Penso questo:
Da un lato c'è un'azienda che punta alla massimizzazione del profitto. Logica condivisibile per una S.p.a.
Dall'altra un popolo di dipendenti e non che vogliono difendere la propria occupazione o l'italianità del prodotto.
Penso che il caso Pomigliano come il caso Mirafiori debbano far riflettere su più punti:
1) I sindacati nel nostro paese hanno sempre e solo insegnato diritti e non doveri ai propri iscritti. Hanno difeso l'indifendibile in molti casi. L'importante è incassare la quota a fine mese
2) Una legislazione a volte troppo sbilanciata a favore del lavoratore.
3) La cultura, soprattutto nella grande impresa, di poter abusare di strumenti, che chiamerei diritti, ottenuti con vere e serie lotte fatte nei decenni passati...leggasi false malattie, gravidanze difficili inesistenti, imboscamenti in fabbrica per non lavorare, pause forse un pò troppo numerose e lunghe
4) Una politica impegnata a vender fumo. Non si offre alle nostre imprese o ad eventuali investitori stranieri una politica industriale, fiscale ed energetica di lungo periodo tale da consentire le relative pianificazioni strategiche. Al max oggi possiamo garantire loro che non saranno intercettati...ma va là...

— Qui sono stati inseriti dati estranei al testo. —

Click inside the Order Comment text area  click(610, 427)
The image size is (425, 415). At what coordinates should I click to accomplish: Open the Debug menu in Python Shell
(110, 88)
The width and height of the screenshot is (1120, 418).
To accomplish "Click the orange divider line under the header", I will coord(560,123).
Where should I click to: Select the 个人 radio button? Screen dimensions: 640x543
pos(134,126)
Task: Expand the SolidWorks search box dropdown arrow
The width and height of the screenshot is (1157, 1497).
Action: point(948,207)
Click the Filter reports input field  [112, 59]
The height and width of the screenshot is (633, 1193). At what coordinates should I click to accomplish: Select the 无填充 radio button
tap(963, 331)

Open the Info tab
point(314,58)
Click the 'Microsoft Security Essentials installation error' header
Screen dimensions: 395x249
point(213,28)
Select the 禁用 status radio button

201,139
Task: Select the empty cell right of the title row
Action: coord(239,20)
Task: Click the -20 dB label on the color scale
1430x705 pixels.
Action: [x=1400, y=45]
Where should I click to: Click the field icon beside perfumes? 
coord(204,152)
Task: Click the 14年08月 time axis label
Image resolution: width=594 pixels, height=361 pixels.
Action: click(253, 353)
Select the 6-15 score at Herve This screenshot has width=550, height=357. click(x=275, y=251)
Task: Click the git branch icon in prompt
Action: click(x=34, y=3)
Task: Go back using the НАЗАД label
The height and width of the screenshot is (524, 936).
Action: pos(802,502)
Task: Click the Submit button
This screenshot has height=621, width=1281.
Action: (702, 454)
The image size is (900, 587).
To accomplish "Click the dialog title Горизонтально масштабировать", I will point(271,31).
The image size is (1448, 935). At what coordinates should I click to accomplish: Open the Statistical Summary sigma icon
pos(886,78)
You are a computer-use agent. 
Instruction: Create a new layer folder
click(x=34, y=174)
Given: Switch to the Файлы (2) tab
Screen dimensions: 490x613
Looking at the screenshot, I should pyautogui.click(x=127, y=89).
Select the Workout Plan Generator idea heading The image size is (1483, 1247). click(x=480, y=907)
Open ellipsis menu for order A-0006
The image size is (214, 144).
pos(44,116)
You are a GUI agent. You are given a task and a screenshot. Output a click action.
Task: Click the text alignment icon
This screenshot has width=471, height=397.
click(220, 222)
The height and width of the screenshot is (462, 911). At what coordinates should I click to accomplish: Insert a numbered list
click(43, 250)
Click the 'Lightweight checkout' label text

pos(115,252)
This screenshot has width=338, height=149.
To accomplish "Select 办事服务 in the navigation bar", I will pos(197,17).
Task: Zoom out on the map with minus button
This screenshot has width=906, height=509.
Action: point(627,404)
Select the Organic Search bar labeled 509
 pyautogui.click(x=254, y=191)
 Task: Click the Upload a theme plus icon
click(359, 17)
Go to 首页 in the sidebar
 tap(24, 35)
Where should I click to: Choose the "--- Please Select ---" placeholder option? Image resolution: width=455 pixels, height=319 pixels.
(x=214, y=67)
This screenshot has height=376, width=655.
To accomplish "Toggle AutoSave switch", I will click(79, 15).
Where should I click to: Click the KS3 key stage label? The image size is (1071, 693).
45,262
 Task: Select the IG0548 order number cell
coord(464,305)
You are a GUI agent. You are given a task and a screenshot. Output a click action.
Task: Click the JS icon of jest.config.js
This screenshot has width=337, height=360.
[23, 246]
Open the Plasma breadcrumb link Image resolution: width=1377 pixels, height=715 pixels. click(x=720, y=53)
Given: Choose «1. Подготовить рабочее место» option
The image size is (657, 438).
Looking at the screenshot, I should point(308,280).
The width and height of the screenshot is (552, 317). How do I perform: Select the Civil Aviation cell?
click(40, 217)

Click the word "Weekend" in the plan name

Qui non è più una questione Nord vs Sud. Una volta si parlava di questione meridionale. Oggi è una questione nazionale. E mentre noi continuiamo l'antico gioco del Sud pezzente e ladro o del Nord razzista e polentone, politica e lobbies varie si mangiano quel poco che rimane e che soprattutto è di tutti noi.
Qui serve una cultura di insieme che sia valida e condivisa da tutti. Io abito vicino allo stabilimento di Pomigliano e conosco tanti operai FIAT che avrebbero scritto loro l'ultimatum fatto da Marchionne e lamentano che poco si può fare contro i fannulloni (vedi i punti di sopra). Anche qui da noi, e questo forse può destare meraviglia in qualcuno dei lettori, c'è la volontà di prendere a calci chi lavora male. E chi lavora male non è solo da noi. Come chi lavora bene non è solo non tra noi.